« Un peu de tenue, un peu d’ancien goût, un peu des anciennes moeurs de l’esprit, un peu de ce vieil esprit de la liberté de l’esprit. »
Au premier abord, c’est une verve touffue comme une forme de précipitation qui embrouillerait des paroles. Les phrases dégringolent dans un élan pyramidal : chaque mot est suivi, complété, suppléé, approfondi, agrandi par un autre, chaque mot ne sert jamais qu’à lui-même, mais au moins dix fois et pour dix autres. Chaque mot est comme une couleur que tant d’autres viennent colorer. Ni cloison, ni exclusivité, ni réserve, ni tempérance, ni unicité, ni poids dans cette syntaxe de graveur. Des pages entières parfois réitèrent le même mot, décliné sans scrupules à travers tous les cas d’intelligence et d’une vision impartiale.
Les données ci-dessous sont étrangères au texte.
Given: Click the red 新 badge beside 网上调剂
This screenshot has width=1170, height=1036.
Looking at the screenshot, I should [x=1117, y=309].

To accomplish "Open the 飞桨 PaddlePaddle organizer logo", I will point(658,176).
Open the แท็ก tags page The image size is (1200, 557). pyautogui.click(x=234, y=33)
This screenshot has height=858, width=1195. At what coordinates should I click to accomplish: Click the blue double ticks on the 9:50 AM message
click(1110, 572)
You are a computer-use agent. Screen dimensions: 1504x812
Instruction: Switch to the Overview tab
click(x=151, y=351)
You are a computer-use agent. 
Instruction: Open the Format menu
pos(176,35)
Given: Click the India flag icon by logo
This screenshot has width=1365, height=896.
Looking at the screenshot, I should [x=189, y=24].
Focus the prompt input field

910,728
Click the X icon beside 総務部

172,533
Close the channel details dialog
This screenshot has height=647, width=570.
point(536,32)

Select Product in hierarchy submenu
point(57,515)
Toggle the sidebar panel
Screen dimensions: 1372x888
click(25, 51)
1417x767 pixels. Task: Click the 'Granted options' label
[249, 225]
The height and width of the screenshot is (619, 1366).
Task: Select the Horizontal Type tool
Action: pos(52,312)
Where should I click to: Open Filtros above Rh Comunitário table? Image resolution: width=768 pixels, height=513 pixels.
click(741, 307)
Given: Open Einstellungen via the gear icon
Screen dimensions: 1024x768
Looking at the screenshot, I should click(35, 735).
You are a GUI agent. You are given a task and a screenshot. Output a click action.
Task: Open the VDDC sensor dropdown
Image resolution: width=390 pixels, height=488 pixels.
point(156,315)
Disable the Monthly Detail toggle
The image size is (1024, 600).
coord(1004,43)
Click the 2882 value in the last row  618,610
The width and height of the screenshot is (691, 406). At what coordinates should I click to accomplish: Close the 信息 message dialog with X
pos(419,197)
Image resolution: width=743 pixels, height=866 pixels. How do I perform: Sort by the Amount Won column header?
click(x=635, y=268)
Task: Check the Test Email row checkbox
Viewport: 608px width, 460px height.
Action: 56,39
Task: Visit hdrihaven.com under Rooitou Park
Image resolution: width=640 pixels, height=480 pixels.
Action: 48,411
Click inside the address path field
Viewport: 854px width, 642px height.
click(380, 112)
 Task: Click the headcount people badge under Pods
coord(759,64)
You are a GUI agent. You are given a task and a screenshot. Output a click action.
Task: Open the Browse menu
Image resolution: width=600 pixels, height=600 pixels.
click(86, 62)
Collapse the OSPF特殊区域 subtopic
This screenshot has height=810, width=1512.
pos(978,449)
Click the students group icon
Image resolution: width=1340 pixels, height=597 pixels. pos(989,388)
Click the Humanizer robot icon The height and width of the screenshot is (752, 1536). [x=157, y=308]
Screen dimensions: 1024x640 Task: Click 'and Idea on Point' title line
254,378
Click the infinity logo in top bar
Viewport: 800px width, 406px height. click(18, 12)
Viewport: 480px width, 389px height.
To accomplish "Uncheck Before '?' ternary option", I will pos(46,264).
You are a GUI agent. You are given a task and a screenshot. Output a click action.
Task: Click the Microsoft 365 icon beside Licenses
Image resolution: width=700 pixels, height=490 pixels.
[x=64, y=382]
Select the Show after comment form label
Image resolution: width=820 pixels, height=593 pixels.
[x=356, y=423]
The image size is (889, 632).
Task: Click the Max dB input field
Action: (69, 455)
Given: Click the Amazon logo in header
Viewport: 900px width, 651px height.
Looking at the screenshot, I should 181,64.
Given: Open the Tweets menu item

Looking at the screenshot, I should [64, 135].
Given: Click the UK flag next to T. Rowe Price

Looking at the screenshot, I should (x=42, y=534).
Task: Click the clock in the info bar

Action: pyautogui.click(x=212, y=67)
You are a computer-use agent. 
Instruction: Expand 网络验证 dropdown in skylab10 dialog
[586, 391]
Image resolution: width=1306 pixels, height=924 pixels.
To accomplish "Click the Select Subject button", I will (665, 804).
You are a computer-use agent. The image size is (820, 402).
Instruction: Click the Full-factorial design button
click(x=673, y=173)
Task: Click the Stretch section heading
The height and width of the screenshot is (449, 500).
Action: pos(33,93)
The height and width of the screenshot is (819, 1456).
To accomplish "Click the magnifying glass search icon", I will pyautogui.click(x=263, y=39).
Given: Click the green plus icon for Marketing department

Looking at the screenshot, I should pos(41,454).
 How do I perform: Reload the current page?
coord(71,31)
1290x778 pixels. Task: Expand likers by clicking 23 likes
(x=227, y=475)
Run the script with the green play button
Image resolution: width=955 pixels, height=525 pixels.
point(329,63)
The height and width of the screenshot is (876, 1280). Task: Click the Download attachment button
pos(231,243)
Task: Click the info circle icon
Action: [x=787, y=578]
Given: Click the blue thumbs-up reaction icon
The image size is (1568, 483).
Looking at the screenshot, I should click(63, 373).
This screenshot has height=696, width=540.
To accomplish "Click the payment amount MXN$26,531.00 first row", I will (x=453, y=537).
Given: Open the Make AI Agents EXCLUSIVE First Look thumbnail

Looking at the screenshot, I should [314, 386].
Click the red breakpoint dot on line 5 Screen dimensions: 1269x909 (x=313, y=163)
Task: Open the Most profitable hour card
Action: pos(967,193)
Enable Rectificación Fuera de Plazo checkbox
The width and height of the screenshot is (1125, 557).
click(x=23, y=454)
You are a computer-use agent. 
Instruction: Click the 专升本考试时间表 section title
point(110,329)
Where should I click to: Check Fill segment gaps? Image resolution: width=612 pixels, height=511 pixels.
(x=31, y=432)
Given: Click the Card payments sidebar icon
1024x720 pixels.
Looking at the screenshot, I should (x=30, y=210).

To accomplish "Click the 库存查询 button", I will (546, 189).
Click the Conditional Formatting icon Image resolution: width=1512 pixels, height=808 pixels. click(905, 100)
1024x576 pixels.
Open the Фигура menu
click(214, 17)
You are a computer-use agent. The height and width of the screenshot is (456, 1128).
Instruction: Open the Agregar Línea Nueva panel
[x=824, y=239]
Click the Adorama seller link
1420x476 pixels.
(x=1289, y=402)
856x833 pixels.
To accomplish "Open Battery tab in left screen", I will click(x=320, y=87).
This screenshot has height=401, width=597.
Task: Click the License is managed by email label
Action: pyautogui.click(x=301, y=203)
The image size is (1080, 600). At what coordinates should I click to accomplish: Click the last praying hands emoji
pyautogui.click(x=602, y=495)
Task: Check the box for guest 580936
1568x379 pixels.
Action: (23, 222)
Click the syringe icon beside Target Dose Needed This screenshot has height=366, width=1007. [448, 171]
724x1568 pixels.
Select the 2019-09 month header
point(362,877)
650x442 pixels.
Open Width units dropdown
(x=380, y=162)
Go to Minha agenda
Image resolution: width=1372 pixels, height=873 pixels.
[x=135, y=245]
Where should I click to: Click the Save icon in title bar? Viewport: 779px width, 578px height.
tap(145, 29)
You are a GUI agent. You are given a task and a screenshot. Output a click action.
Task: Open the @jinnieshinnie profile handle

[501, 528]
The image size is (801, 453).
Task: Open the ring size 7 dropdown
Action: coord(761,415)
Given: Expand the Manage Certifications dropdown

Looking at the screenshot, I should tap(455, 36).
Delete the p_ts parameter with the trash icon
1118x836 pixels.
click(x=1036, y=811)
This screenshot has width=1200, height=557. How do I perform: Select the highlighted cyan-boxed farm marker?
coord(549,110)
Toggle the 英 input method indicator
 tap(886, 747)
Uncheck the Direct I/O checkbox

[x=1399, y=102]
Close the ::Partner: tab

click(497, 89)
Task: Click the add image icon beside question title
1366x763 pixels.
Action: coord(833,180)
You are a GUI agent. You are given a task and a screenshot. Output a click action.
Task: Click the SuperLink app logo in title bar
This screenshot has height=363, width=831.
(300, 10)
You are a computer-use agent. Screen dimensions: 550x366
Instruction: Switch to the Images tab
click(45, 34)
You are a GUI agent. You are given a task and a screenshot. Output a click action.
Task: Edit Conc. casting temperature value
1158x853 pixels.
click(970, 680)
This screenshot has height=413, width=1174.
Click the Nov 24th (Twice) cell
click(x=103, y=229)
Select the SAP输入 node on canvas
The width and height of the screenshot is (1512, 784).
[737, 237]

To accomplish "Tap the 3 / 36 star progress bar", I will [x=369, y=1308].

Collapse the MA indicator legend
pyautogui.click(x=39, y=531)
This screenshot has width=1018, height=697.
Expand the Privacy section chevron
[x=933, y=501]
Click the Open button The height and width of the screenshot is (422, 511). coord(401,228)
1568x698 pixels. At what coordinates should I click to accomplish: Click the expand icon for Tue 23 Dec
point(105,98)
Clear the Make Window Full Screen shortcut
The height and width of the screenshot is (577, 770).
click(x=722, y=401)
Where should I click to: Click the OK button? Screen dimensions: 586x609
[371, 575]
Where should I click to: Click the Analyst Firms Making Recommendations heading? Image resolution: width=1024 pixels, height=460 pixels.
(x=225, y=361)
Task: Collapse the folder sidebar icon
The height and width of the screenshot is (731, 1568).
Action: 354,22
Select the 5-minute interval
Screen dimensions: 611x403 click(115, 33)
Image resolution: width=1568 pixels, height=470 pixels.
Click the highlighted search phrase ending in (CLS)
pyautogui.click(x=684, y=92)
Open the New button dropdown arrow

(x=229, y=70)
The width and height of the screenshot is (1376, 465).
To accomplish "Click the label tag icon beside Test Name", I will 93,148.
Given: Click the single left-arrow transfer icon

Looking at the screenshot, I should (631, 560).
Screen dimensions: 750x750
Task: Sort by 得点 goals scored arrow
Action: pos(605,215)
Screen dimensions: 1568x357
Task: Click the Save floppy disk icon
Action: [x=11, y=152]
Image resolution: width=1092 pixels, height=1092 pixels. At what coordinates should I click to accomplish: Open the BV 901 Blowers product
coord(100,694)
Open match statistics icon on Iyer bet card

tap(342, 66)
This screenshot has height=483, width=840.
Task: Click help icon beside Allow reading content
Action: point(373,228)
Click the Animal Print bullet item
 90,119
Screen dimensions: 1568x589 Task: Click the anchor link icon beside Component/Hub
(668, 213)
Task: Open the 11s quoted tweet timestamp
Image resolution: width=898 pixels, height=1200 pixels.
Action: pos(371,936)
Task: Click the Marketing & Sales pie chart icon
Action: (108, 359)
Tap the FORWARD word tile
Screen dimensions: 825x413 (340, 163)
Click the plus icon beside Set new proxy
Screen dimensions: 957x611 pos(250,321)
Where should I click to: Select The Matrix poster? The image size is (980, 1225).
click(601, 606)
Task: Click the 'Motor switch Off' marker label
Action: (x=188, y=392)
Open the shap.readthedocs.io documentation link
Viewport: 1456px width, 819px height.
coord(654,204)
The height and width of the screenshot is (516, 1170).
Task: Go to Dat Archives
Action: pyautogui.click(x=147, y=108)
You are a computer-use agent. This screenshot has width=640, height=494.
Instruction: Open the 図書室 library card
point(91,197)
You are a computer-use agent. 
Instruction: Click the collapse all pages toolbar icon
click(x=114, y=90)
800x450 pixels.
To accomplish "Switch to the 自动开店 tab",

Car ce n’est pas qu’une profusion en apparence folle, c’est un constat éminent et prophétique, qui fait la paix là où il y a faux débat. Là où il y a fausseté, où il y a méprise, où il y a diversion, là se trouve Péguy; un oeil gigantesque, averti, insatiable, un oeil de maître, un oeil de républicain, un oeil de monarchiste, un oeil français parce qu’un oeil conscient. Bien plus ! Une bonne foi, plus qu’une volonté ou qu’un désir, un sentiment de préservation.
Un sentiment qui recouvre toutes les tendances, toutes les époques, toutes les gloires, toutes les hontes, enfin tous les Français. Un sentiment de maître, d’historien, d’homme sensible, convaincu, clairvoyant, patriote, dont l’avertissement concerne tous les siècles, pour peu qu’on y gouverne, ou qu’on y croit.
Ce n’est pas que la passion, c’est la ferveur, c’est l’orateur que le temps oppresse, que son propre débit oppresse, qui parle à l’écrit comme il parle pour dire, expressément, sans inventer de mots, sans les choisir, mais en les jetant pêle-mêle et sans hasard.
Ce n’est pas un bavard, un rapide, un indécis qu’on lit, c’est une écriture relue, voulue, précise, disposée et stylisée. Dont le style roule à toute vitesse sur vos entrailles, devant le regard attentif de votre lecture, qui hurlerait, qui empoignerait, qui secouerait les consciences, s’il avait des mains et une voix.
Et la voix apparaît, on la devine, on la sent pour sa fraîcheur. Pas le langage éternel ou majestueux de la littérature, pas le langage galvaudé de la rue, mais le langage qui ne s’embarrasse pas, le langage de tous les hommes de tous les temps et de toutes les classes lorsque l’intuition et la réflexion remplacent leur parole. Ce n’est pas une parole, ce n’est pas un type, une condition, une appartenance, c’est une voix pleine de la fraîcheur de son temps qui est la fraîcheur de notre temps, aussi.
Une voix impitoyable, qui tyrannise les mots, qui les frappe, les enfonce, les empile, avec ça qui les éternise. Ni fioritures ni sécheresse, juste ce qu’il faut, sur le ton de l’urgence que chacun et chacune connaît et qui pour cela ne s’en étonne pas. Un style coulant, qui imprègne, qui passe, qui filtre, en un mot vivant.
A ce titre et sans logique, c’est une pensée qui filtre les vôtres, qui traverse votre conscience, qui vivifie. Qui redonne un contour, un sens, une vérité, un espoir même à ce qui n’est pas pleinement notre sujet ici. Belle leçon d’histoire, de politique et de France pour tous les exaspérés, les désespérés, les déprimés, les convaincus, les intolérants, les incrédules, les crédules, les révoltés, les conformistes, les conformés, les divisés, les vaincus, les intéressés, les passionnés, les exaltés, les agressifs, les modérés, les radicaux, les jeunes, les engagés, les athées, les Français, bref, pour tous les concernés.
enzo michelis
Charles Péguy, Notre jeunesse précédé par De la raison, Folio essais, 1910 (1), 1993 (2), 352 p. – 11,00 €.